Braden and the other’s faces would seem emotionless to those who didn’t know them as they ringed the pedestal. For Shea who was just beginning to know the men, she would guess Van’s expression was one of boredom, while Gawain seemed pensive, his thoughts a mile away. Even Zeph seemed a little more impatient than usual, as if he’d like to be back on the battlements, preparing his men for the new threat they’d soon face.

Lainey didn’t answer, the pause stretching out until the others became restless.

“A weapon,” Shea supplied, her words simple.

“Big deal, we have weapons too,” Van said, his chin lifted in a challenging manner.

“Not like this.” Lainey finally spoke. Her eyes didn’t lift from the pedestal. “Nothing like this.”

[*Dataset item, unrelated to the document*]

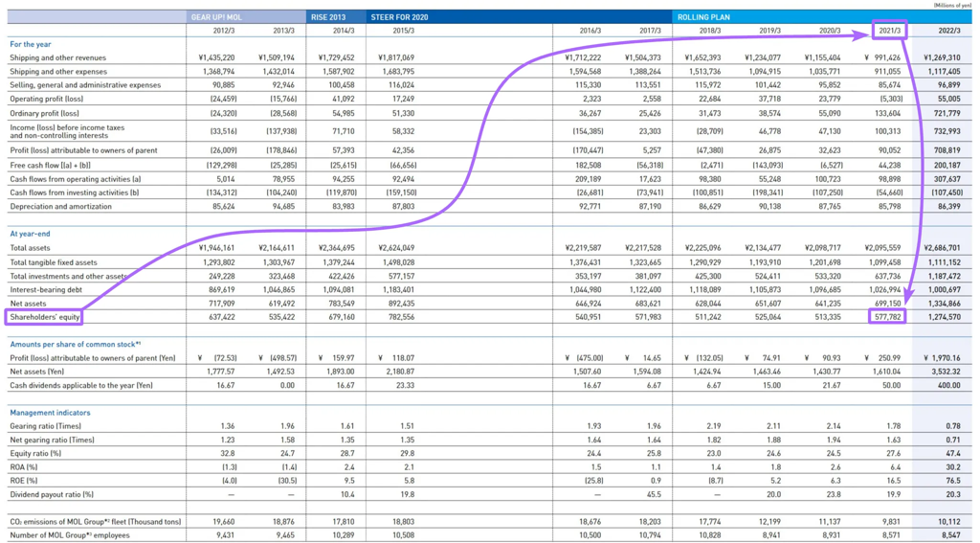
Task: Select the 'Number of MOL Group employees' row label
Action: (68, 535)
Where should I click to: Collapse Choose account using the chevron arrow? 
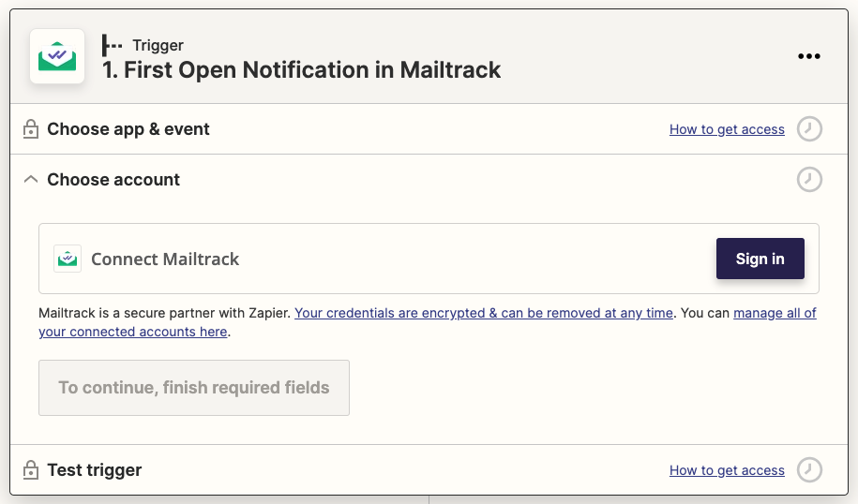click(x=31, y=179)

Van watched her mother intently.

Fallon stirred. “Elaborate.”

Lainey looked up, her gaze going to Shea. There was regret in her eyes, anger too. “How much do your people know about the cataclysm?”

Barely masked impatience crossed Fallon’s face.

“This isn’t story time, woman. Get to the point,” Van snapped, saying what the others were thinking.

Lainey’s jaw flexed as she flicked an irate gaze at the Lion clan’s leader. “To do that properly, I need to know what you know about the cataclysm.”

Van curled his lip but didn’t comment.

Braden looked at her mother, his hands clasped behind his back. He seemed to be studying the room, cataloging its attributes.

Fallon’s sigh was long and heavy. “I doubt our stories differ much from most peoples’. We know our people came from somewhere in the Badlands. That once we were rulers of a great kingdom that was lost in the aftermath of the cataclysm.”

Lainey narrowed her eyes at him. “And you think to reclaim that kingdom.”

Shea stiffened next to Fallon, her gaze going from her mother to her warlord. She held her silence. That motive for his conquest had never occurred to her. It should have.